Multinationale Arbeitgeber sollten beachten, dass nach Unterzeichnung eines Abschiebebescheids das Zeitfenster für eine kurzfristige humanitäre Berufung immer enger wird; Beobachter dokumentieren, dass Rückführungen auch dann durchgeführt werden, wenn persönliche Gegenstände noch eingesammelt werden. Unternehmen, die entsandte Mitarbeiter mit ungeklärtem Aufenthaltsstatus unterstützen – insbesondere solche mit abgelehnten Anträgen – wird geraten, sicherzustellen, dass die Betroffenen Kopien laufender gerichtlicher Überprüfungen oder neuer Beweismittel bei sich tragen, bevor sie reisen, da eine physische Abschiebung nun mit minimaler öffentlicher Vorankündigung erfolgen kann.

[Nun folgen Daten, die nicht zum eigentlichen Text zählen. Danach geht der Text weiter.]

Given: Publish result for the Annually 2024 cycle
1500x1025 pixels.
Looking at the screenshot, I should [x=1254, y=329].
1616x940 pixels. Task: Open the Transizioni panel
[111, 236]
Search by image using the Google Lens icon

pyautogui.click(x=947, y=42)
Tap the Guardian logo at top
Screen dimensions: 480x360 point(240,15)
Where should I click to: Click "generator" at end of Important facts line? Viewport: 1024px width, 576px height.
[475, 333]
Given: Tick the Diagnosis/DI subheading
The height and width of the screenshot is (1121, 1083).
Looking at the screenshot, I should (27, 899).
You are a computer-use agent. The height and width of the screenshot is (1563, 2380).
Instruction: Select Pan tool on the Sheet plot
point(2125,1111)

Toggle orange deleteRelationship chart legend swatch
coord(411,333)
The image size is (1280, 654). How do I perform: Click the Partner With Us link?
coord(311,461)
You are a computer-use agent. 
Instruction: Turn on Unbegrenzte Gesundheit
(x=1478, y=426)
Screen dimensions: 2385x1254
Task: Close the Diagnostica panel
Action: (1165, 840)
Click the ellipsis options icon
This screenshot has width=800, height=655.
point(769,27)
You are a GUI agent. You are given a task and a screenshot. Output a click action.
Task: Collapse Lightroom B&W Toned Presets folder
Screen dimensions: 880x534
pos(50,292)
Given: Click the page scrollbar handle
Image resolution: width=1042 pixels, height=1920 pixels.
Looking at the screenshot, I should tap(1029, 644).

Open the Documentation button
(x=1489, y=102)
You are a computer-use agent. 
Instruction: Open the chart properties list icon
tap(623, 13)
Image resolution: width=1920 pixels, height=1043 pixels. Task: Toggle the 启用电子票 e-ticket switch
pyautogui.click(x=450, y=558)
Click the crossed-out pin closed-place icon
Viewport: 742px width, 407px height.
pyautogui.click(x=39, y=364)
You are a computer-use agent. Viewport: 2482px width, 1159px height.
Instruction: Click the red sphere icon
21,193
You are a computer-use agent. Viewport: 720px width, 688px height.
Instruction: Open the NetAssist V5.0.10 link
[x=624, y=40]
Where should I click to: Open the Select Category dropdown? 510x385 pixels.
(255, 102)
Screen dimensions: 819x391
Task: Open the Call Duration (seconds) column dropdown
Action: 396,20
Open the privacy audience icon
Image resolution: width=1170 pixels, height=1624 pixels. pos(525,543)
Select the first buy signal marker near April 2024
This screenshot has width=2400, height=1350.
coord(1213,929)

Praktische Empfehlung: Überprüfen Sie den Aufenthaltsstatus jedes Mitarbeiters aus Nicht-EU-Ländern im Hinblick auf bevorstehende Genehmigungsverlängerungen und Ablaufdaten der Aufenthaltserlaubnis. Wird ein Abschiebungsbescheid zugestellt, sollten alle Rechtsmittel umgehend eingelegt und Nachweise der Einreichung bei der Person mitgeführt werden, wenn sie irische Ausreisepunkte passiert. Rechnen Sie mit verstärkter Medien- und Parlamentskontrolle der Rückführungspraktiken und bereiten Sie sich darauf vor, Mitarbeiterfragen zu möglichen betrieblichen oder reputativen Folgen kompetent zu beantworten.